This is a British story, of course, and we go into the argument behind the need for higher rates in a moment. But it is also an international story, or rather I think it is important to see what we are having to do within the international context of the need to rein in excess liquidity worldwide. The problem is not just us. In terms of the causes of the explosion of global liquidity we barely register. But we do very much see the impact of this in, most obviously, our prime property. Why are parts of London the most expensive residential areas in the world? Answer: because some of that money washing round Russia, the Middle East and East Asia has to find a home somewhere.

As far as our own situation is concerned, it has become increasingly evident that the series of increases in interest rates have failed. Their aim was twofold. First, they were to check inflation; second, to curb the housing market. (Officially it was only the former, in practice the latter mattered a lot too.)

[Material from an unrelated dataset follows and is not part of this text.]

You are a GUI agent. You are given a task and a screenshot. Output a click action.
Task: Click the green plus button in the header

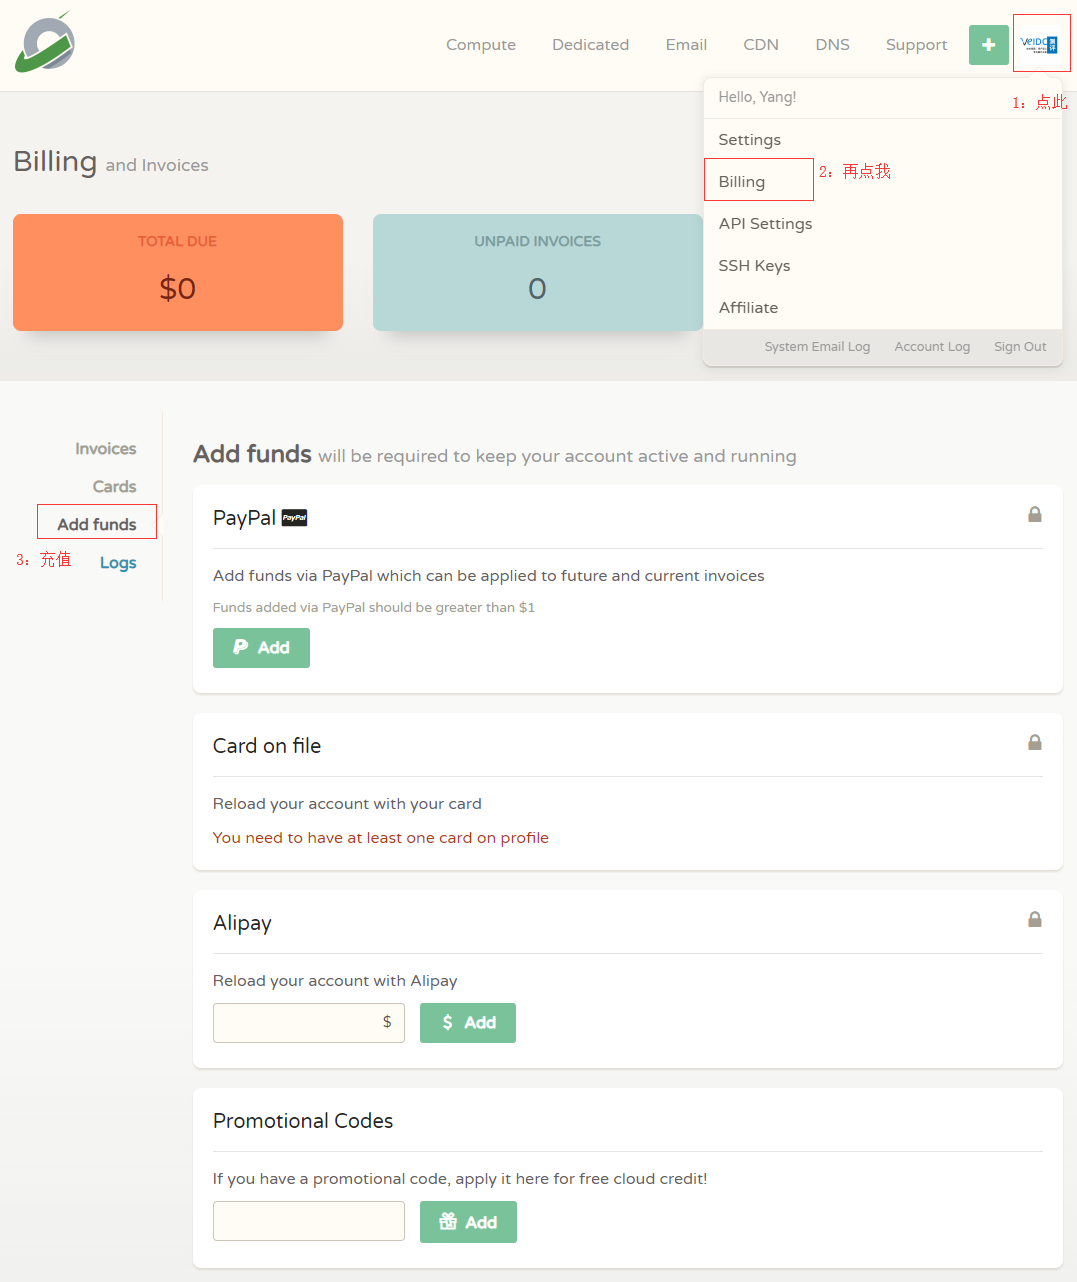tap(988, 45)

The Bank of England's Monetary Policy Committee will have a good sniff of the April inflation numbers, to be published next week. But even if the consumer price index has come back below its 3 per cent ceiling, it will be clear that the previous targeted measure of inflationary pressures, the retail price index minus mortgage interest payments, is still above its 3.5 per cent ceiling. As for the housing market, well, it may have slackened a little, but prices still seem to be rising at double-digit rates.

Why have previous increases failed? I think it is partly the fault of the switch from the old RPI less mortgage rates to the harmonised European inflation calculation, renamed the consumer price index. We apparently had to do this because we have to harmonise out calculations with Europe, but the new CPI is a less satisfactory measure. It excludes housing costs, which seems to me a bit stupid. Had we stuck to the old measure, the warning bells would have rung several months earlier.

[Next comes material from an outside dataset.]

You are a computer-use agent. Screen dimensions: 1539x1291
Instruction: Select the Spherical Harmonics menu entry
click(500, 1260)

But it is not only that. The other part of the problem is that the Bank has focused too much on this flawed measure of inflation and not paid enough attention to wider inflationary pressures, in particular what has been happening to money supply. To his credit, the Governor now acknowledges this. The links between money supply and inflation are very elastic and change over time. It was right to abandon these as the principal guide to policy in the 1990s. But they give a useful second indicator of widespread inflationary tendencies.

The first graph shows what has been happening to one crucial element of broad money, M4 lending. Don't worry about the arcane aspects of the monetary aggregates; just look at the picture. A lot of borrowing is going on, and that is showing up in the money supply numbers. The next graph shows one of the areas of borrowing, the amount of money borrowed for buying homes. That hit a new all-time high in March of £19.3bn. GFC Economics, which provided these graphs, reckons that new loan approvals will be the key indicator that will determine whether a further increase in rates is needed after today.

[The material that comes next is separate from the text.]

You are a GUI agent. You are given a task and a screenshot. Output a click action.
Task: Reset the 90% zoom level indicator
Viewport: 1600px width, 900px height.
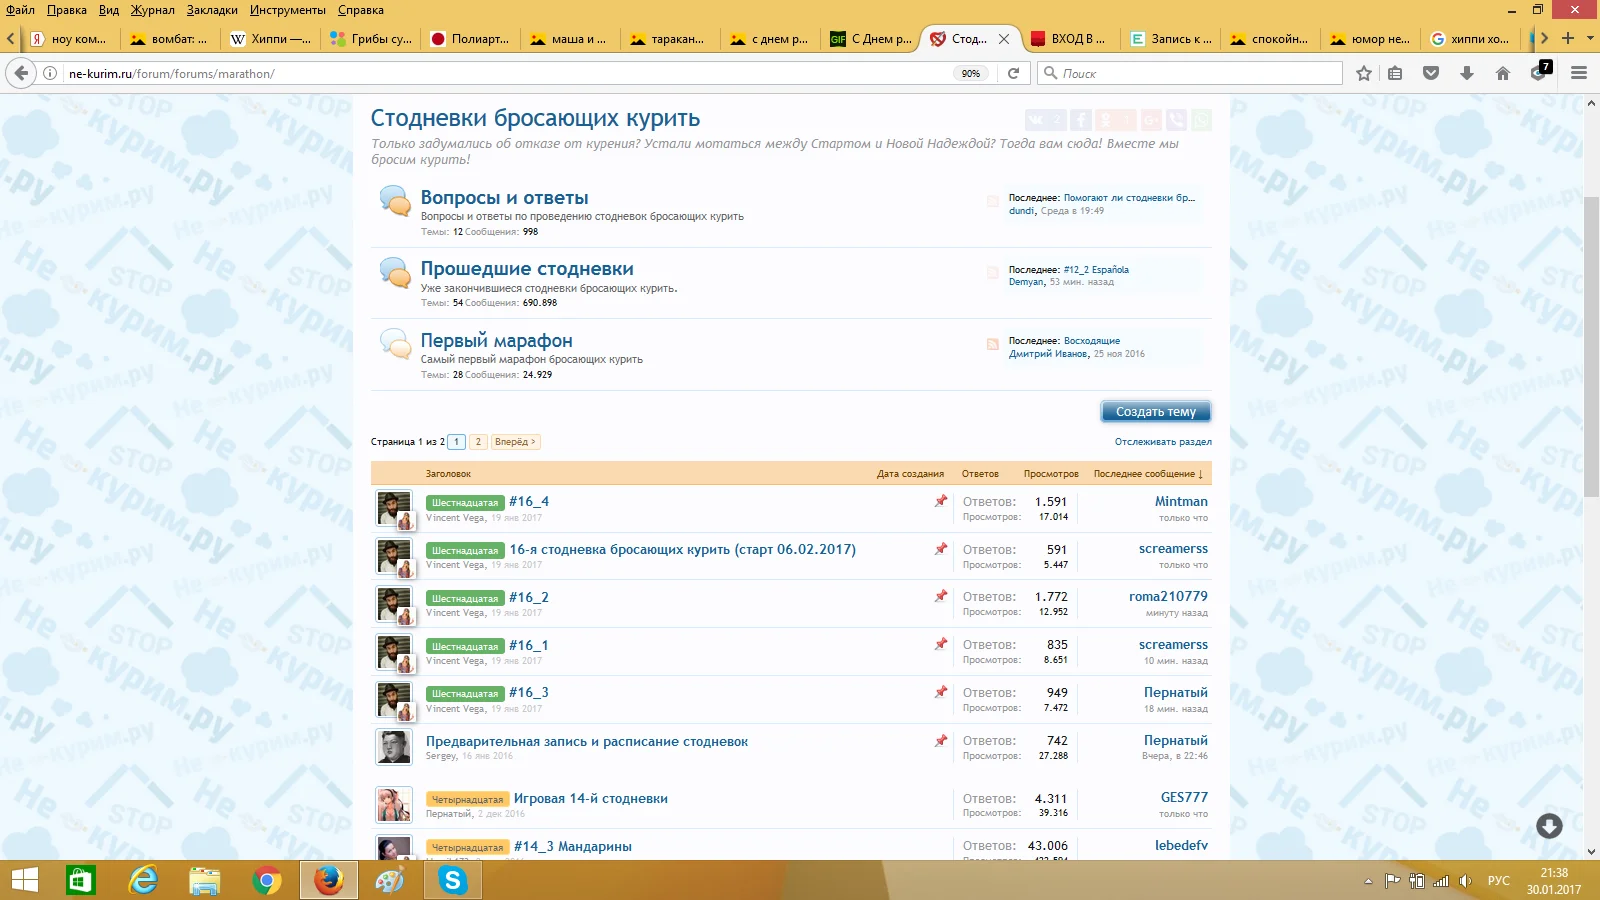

Part of the reason for this surge is the rise in the individual size of each new mortgage. In March that was £174,200, compared with £140,000 a year earlier, as the third graph shows.

The Bank should not accept the blame for this increase in the size of mortgages, for that is the decision of the banks and building societies making the loans. But it is clear that the old rules of lending people not more than three times their income have been blown to pieces.

At any rate, the total net lending to the personal sector in the UK is running at close to the record it reached in 2003 (final graph), and of course this rise is cumulative. Even if the rate of new net lending comes down, there is still the great wodge of money borrowed in the past that has to be serviced. This loadsamoney era has the counterpart of loadsadebt too.

So that is our contribution to global financial warming. But as I said, in world terms we are not that significant. Much bigger contributions have come from the US, from the Middle East, from Russia and East Asia. The excessive liquidity in the States is gradually being worked off. House prices there are, in many areas at least, now falling. Consumption growth has eased off, though it has not gone negative.

On the other hand, while energy prices remain so strong, both the Middle East and Russia will continue to accumulate huge surpluses, all of which cannot realistically be invested locally. So the flood of money from there will continue. The Chinese share market has been the best-performing one in the world over the past three months, gulp. As for India, well, did you know that India has now become the second largest inward investor in London?

I have been looking at some data showing the increases in stock markets over the past three months. Korea and South Africa are both up 12 per cent; a clutch of continental markets (Sweden, Germany, the Netherlands) are up 8 per cent. Mexico, Brazil and Australia are only just behind. We here think of the UK market being strong, but it is in global terms very much a middling performer. The Bank Credit Analyst team that has been following this phenomenon notes that the fastest-rising markets over the past year have also been the fastest-rising over the past three: so momentum continues to be the dominant theme. It also believes that "abundant liquidity and decent valuations should help to drive share prices higher over a 6-12 month period with many of the current leaders continuing to outperform".

In this climate, it is very important to remember that liquidity will eventually be absorbed, or even, if property and other asset prices decline, be destroyed. Gradually global monetary conditions will tighten, as what is happening here will happen elsewhere. But this will take a long time. The UK is, with the US, simply an early mover in what will become a global trend. Meanwhile, be aware that a lot of us think that this rise in UK rates will not be the last one, and that a few of us, myself included, still think that UK rates may well reach 6 per cent this cycle.